ResponseCode文件和UserController文件:
public enum ResponseCode {
Success(200),
Fail(400),
Error(404);
private int value = 0;
private ResponseCode(int value) { //必须是private的,否则编译错误
this.value = value;
}
public int GetValue(){
return this.value;
}
}
@Controller
public class UserController {
@Autowired
private UsersMapper usersMapper;
@Autowired
private UsersService usersService;
@GetMapping({"/"})
public String toLogin(){
return "login";
}
@PostMapping("/login")
public String login(String username,String password){
System.out.println("username:"+username+" password:"+password);
ResponseBean responseBean= usersService.login(username,password);
if(responseBean.getCode()== ResponseCode.Success.GetValue()){
return "index";
}
else{
System.out.println("登录失败:"+responseBean.getMsg());
//System.out.println("登录失败");
return "login";
}
}
}
UserMapper.xml文件:
<?xml version="1.0" encoding="UTF-8" ?>
<!DOCTYPE mapper PUBLIC "-//mybatis.org//DTD Mapper 3.0//EN" "http://mybatis.org/dtd/mybatis-3-mapper.dtd" >
<mapper namespace="com.sardine.mapper.UsersMapper">
<resultMap id="userResultMap" type="com.sardine.pojo.Users">
<id column="id" jdbcType="BIGINT" property="id"/>
<result column="username" jdbcType="VARCHAR" property="username"/>
<result column="password" jdbcType="VARCHAR" property="password"/>
<result column="status" jdbcType="INTEGER" property="status"/>
</resultMap>
<sql id="BASE_TABLE">
users a
</sql>
<sql id="BASE_COLUMN">
a.*
</sql>
<select id="queryUserList" resultMap="userResultMap">
SELECT
<include refid="BASE_COLUMN"/>
FROM
<include refid="BASE_TABLE"/>
</select>
<select id="queryUserByUserName" resultMap="userResultMap" parameterType="String">
SELECT
<include refid="BASE_COLUMN"/>
FROM
<include refid="BASE_TABLE"/>
<where>
a.username = #{username}
</where>
</select>
<select id="queryUserById" resultMap="userResultMap" parameterType="int">
SELECT
<include refid="BASE_COLUMN"/>
FROM
<include refid="BASE_TABLE"/>
<where>
id = #{id}
</where>
</select>
</mapper>
前端文件:
<!DOCTYPE html>
<html lang="en" xmlns:th="http://www.w3.org/1999/xhtml">
<head>
<meta charset="UTF-8">
<title>测试</title>
</head>
<body>
<h1>登录</h1>
<form method="post" th:action="@{/login}">
<p>用户名: <input type="text" name="username"></p>
<p>密码: <input type="text" name="password"></p>
<p><input type="submit"></p>
</form>
</body>
</html>
<!DOCTYPE html>
<html lang="en" xmlns:th="http://www.w3.org/1999/xhtml">
<head>
<meta charset="UTF-8">
<title>Title</title>
</head>
<body>
<h1>登录成功</h1>
</body>
</html>
PS:这里讲几个点:
1.themleaf要用<html lang="en" xmlns:th="http://www.w3.org/1999/xhtml">这句话必不可少
2.themleaf语法请自学
3.为了统一规格我额外建了个enum类,嫌麻烦直接写数字也可以
4.ReaponseBean是比较烂大街的自己写的,返回code、msg、data这三个数据的一个类,这里就不贴出来了。
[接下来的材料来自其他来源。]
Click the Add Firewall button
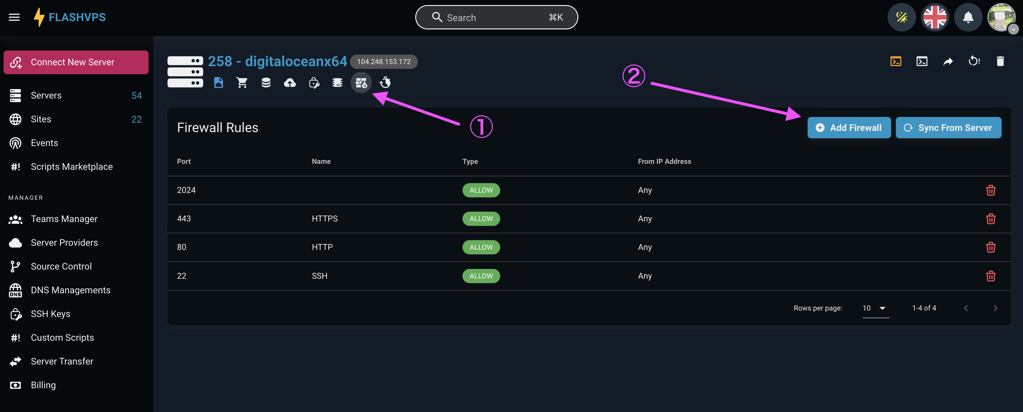1023x412 pixels. click(849, 127)
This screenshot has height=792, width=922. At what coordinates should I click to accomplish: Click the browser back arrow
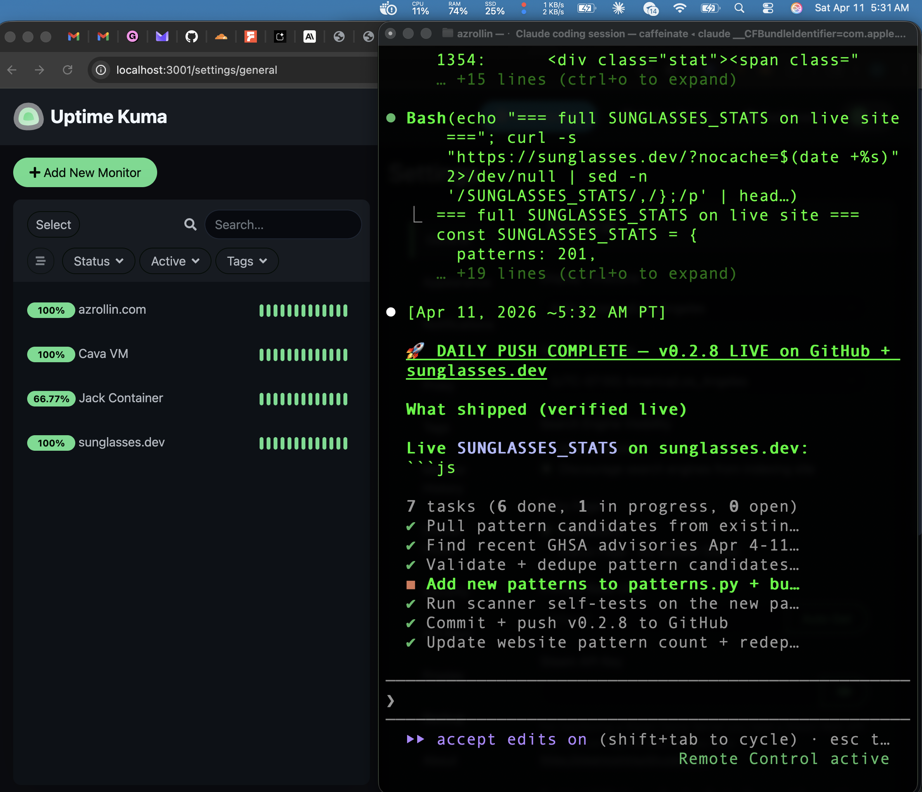11,70
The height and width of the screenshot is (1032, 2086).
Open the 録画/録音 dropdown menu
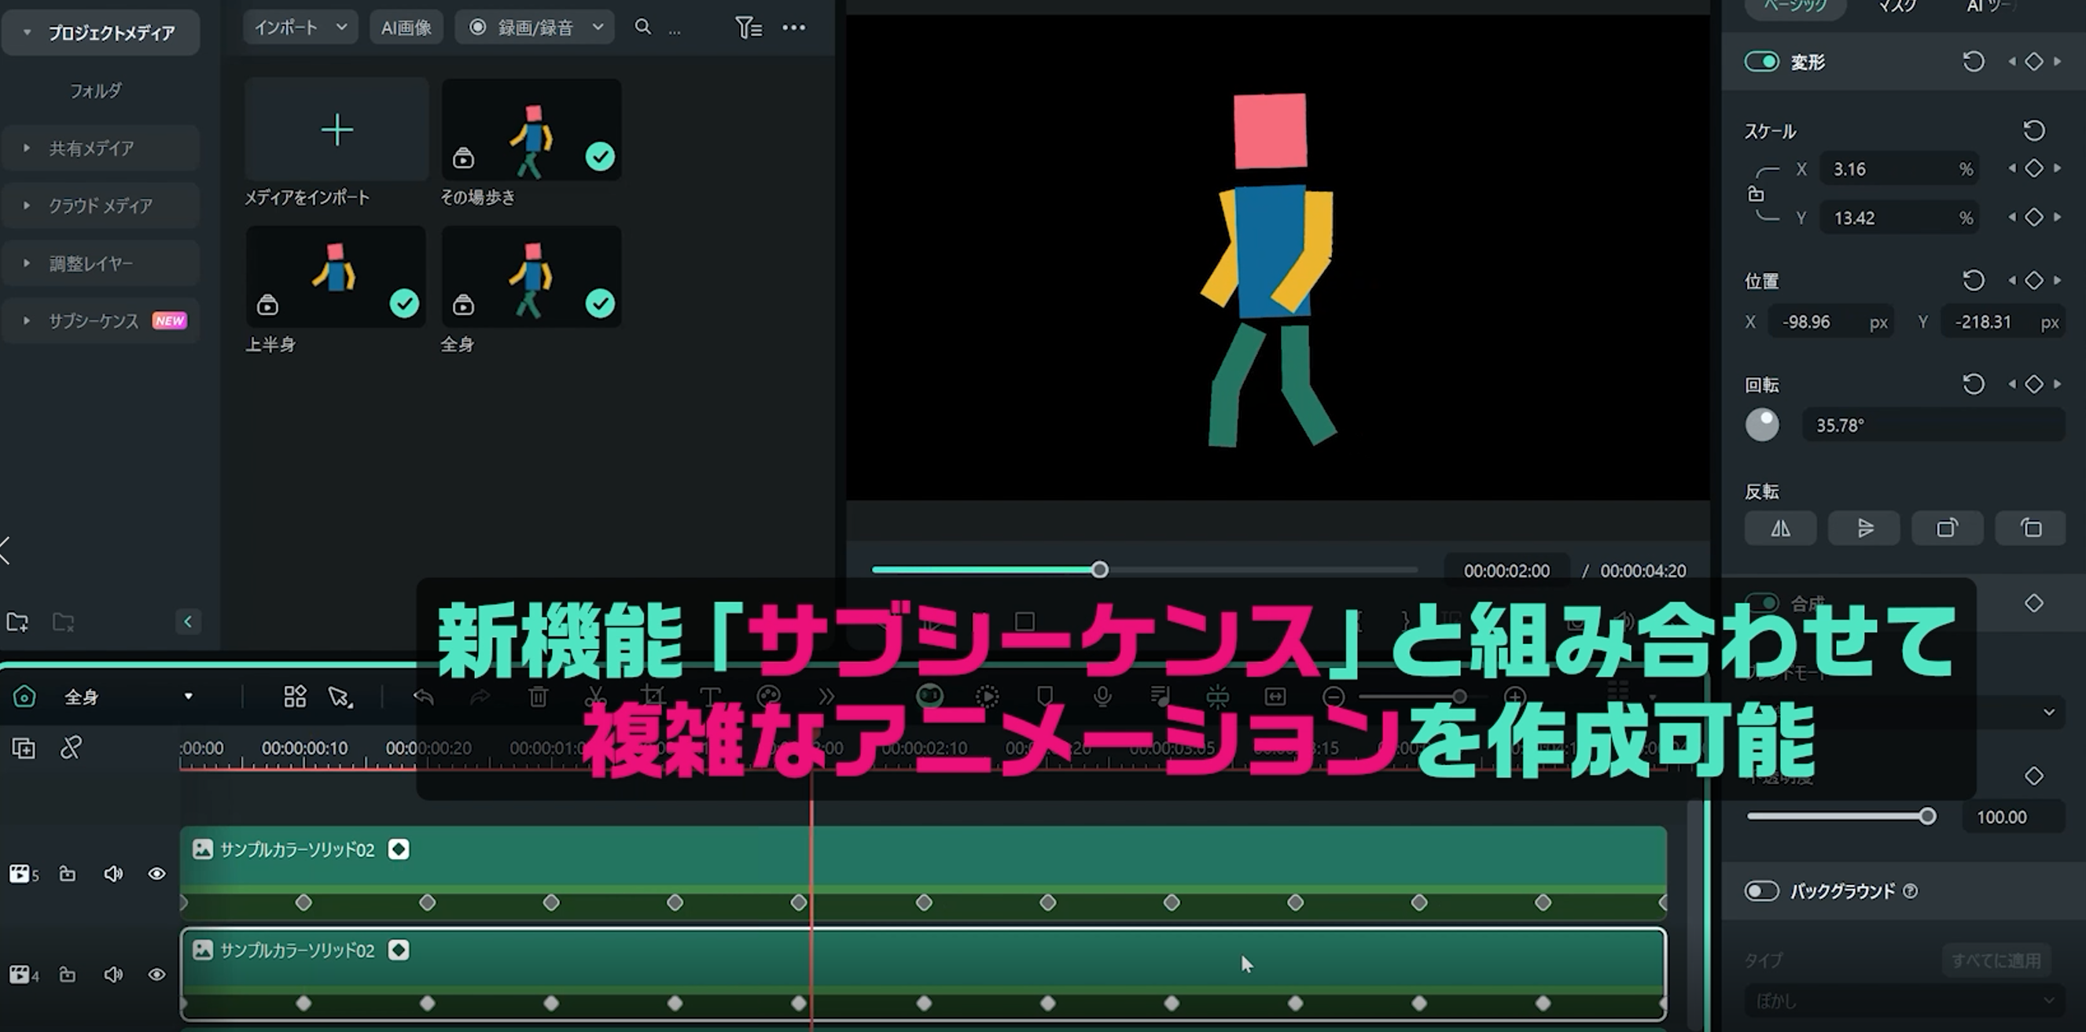click(534, 28)
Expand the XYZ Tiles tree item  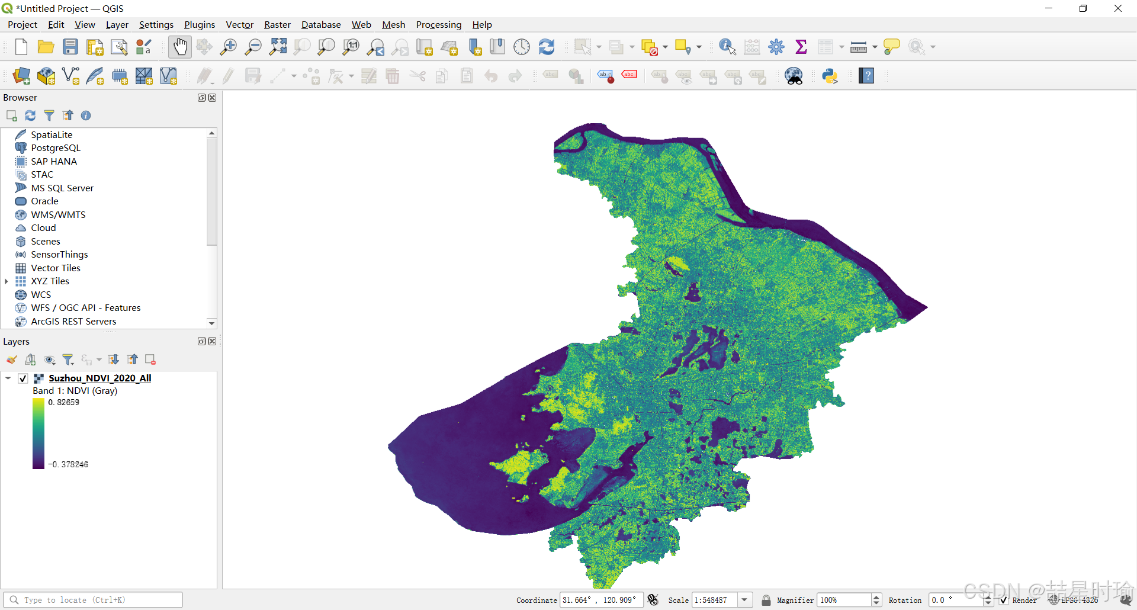pos(7,281)
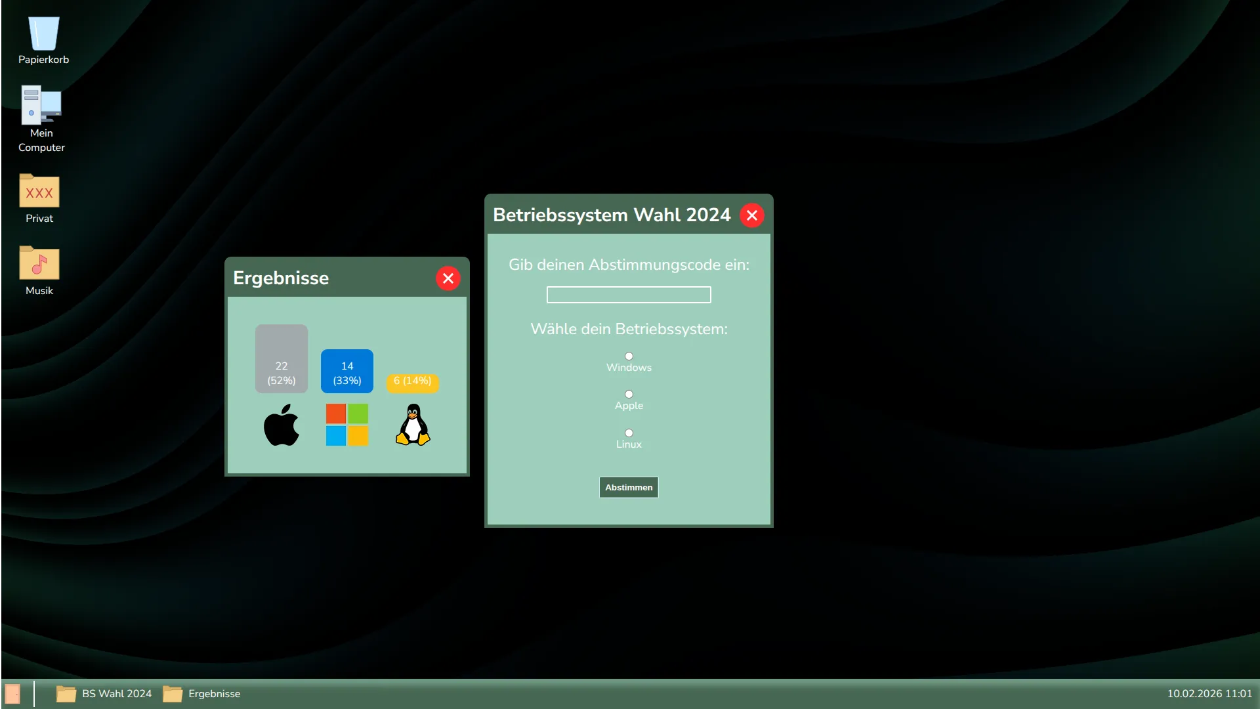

5.由于我写的是加密的密码比较器,所以数据库那边的密码不是123456,而是md5加密后的数据
密码:123456 转换成这里写的md5加密后的结果是:e10adc3949ba59abbe56e057f20f883e
5.用户认证做完,继续完善Realm文件的权限认证
修改Realm文件,这里也就不写实际应用了,无非就是能进去,不能进去,然后在config文件已经设置过授权页面和未授权页面的跳转了。
//授权
@Override
protected AuthorizationInfo doGetAuthorizationInfo(PrincipalCollection principalCollection) {
System.out.println("执行授权!!!!!");
SimpleAuthorizationInfo Info = new SimpleAuthorizationInfo();
//获取登录后的用户,如果用户有admin角色或用户的Principal信息保存的是sardine用户名,那么添加权限
Subject subject= SecurityUtils.getSubject();
if(subject.hasRole("admin")||subject.getPrincipal().equals("sardine")) {
Info.addStringPermission("admin:play");
}
return Info;
}
PS:这里的addStringPermission里面的参数,可以改成通过自动装配注解,从数据库取权限名称。